▶ **TASK PROMPT**
Can you rewrite the listing below with "icon" changed to "symbol" everywhere it occurs, everything else unchanged and the pictures left out?

▶ **DATA PROVIDED**
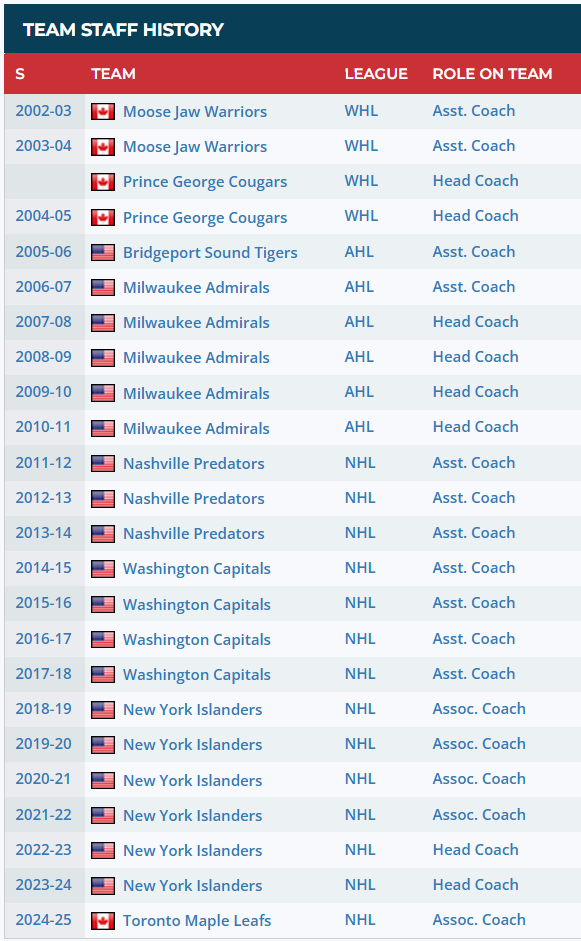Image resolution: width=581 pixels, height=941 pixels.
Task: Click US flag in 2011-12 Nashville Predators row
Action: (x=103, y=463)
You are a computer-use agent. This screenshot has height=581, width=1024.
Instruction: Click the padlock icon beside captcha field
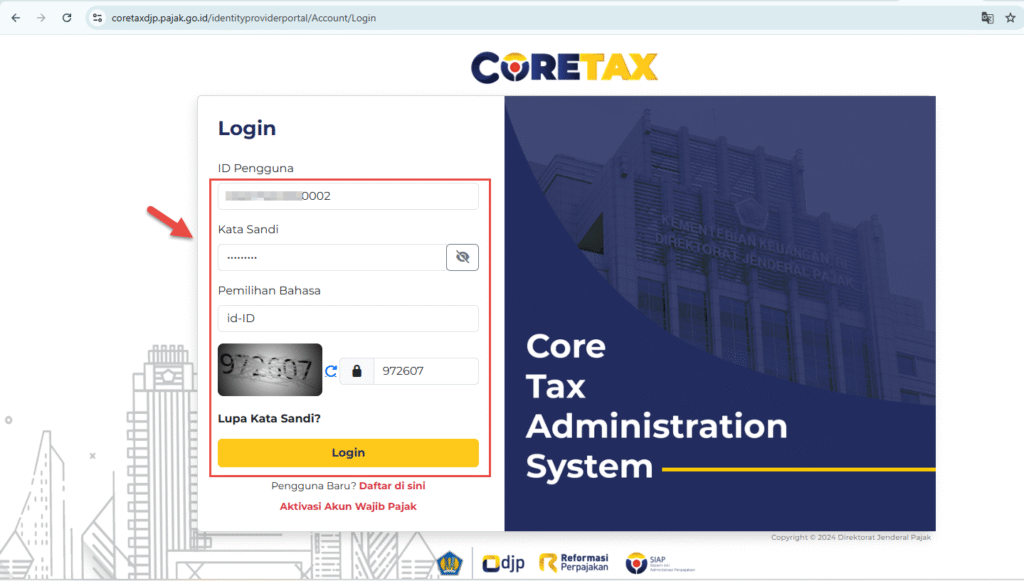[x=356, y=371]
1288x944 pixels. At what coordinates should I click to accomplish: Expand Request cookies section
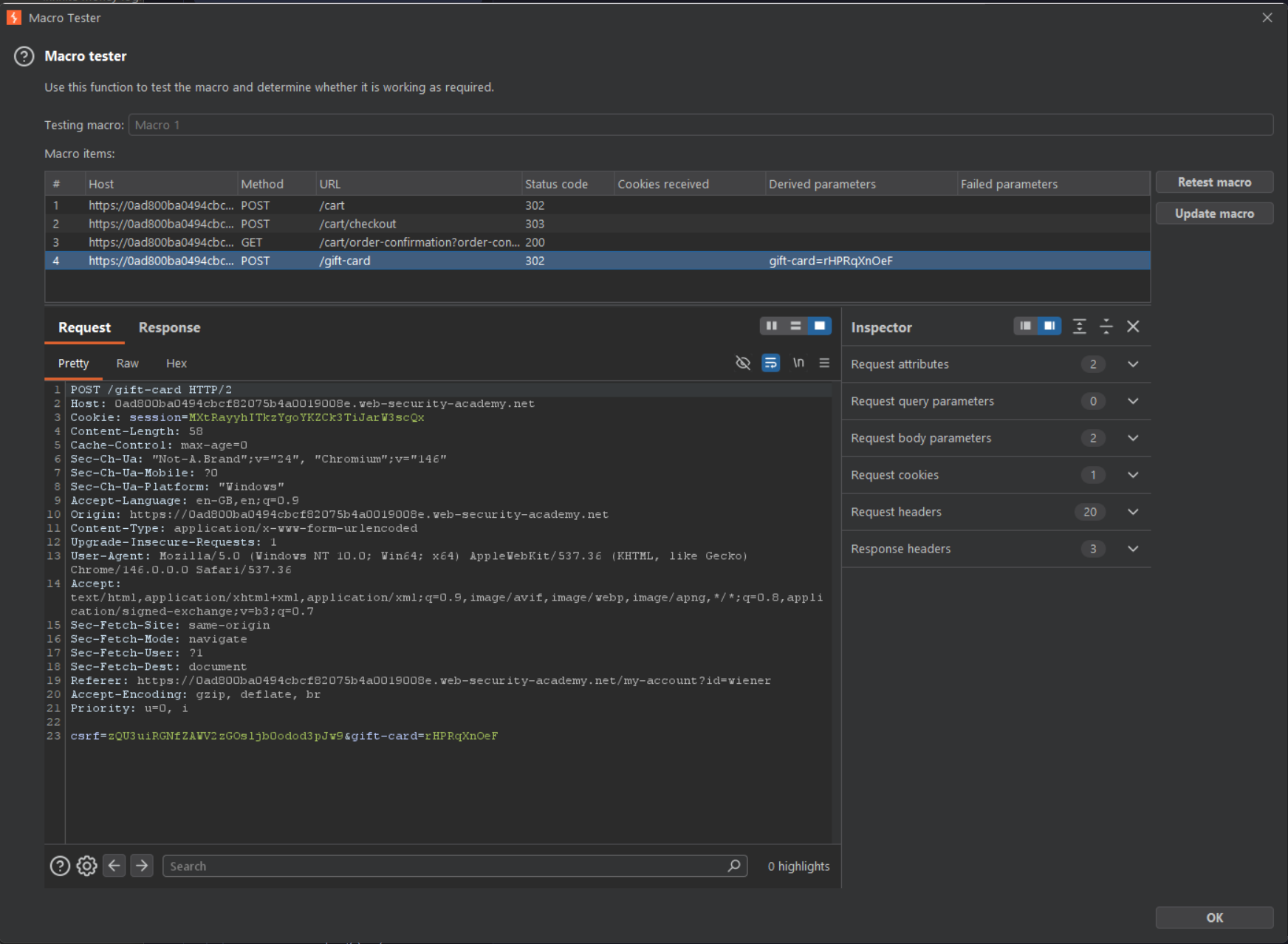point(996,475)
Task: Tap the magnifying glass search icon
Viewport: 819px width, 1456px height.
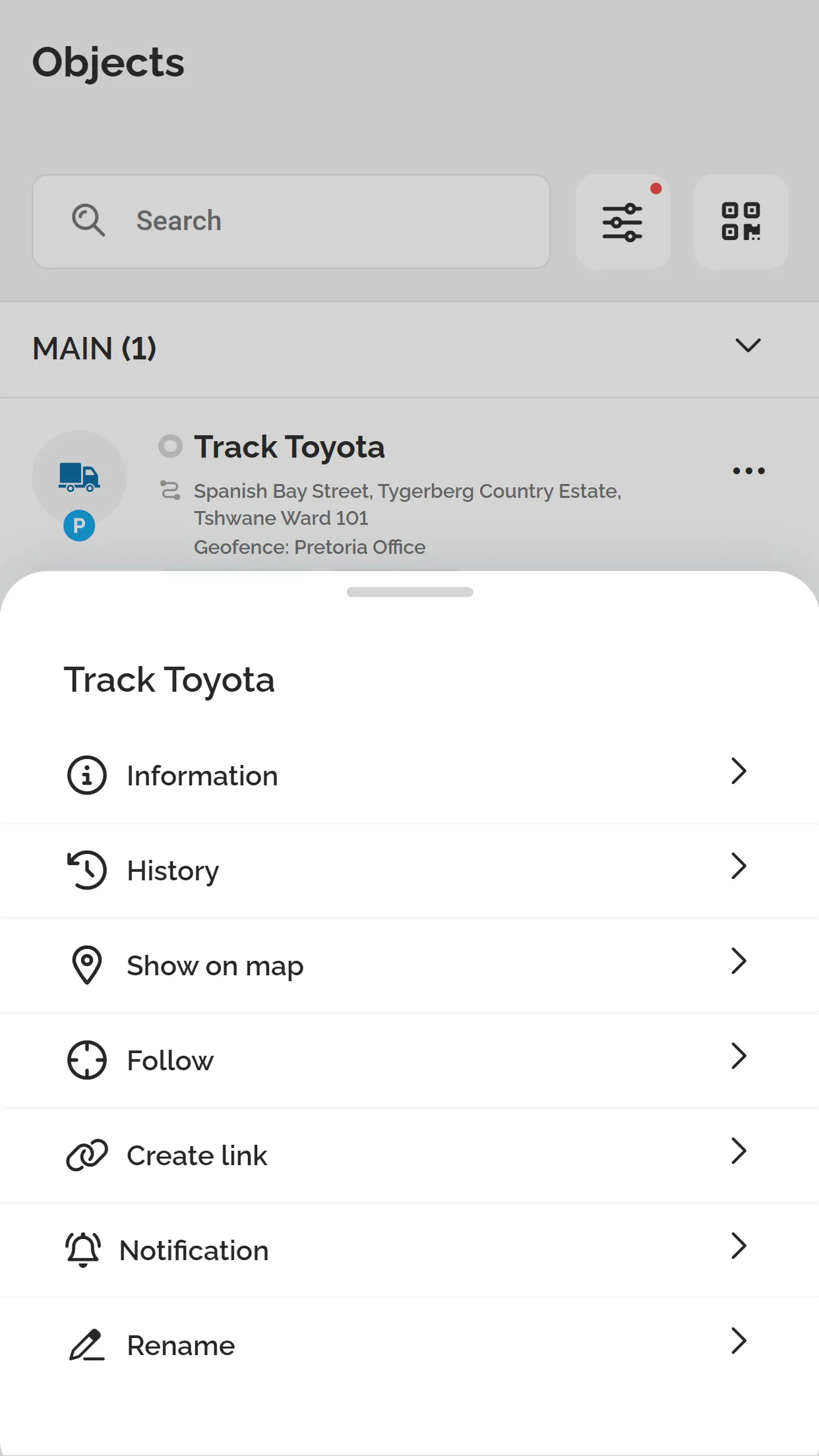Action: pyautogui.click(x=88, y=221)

▶ **SOLUTION FOR THIS TASK**
Image resolution: width=581 pixels, height=941 pixels.
Task: Click US flag in 2011-12 Nashville Predators row
Action: (x=103, y=463)
You are a computer-use agent. This screenshot has height=581, width=1024.
Instruction: Click the padlock symbol beside captcha field
[x=356, y=371]
1288x944 pixels. At what coordinates should I click to accomplish: Expand Request cookies section
point(996,475)
Task: Tap the magnifying glass search symbol
Viewport: 819px width, 1456px height.
Action: pyautogui.click(x=88, y=221)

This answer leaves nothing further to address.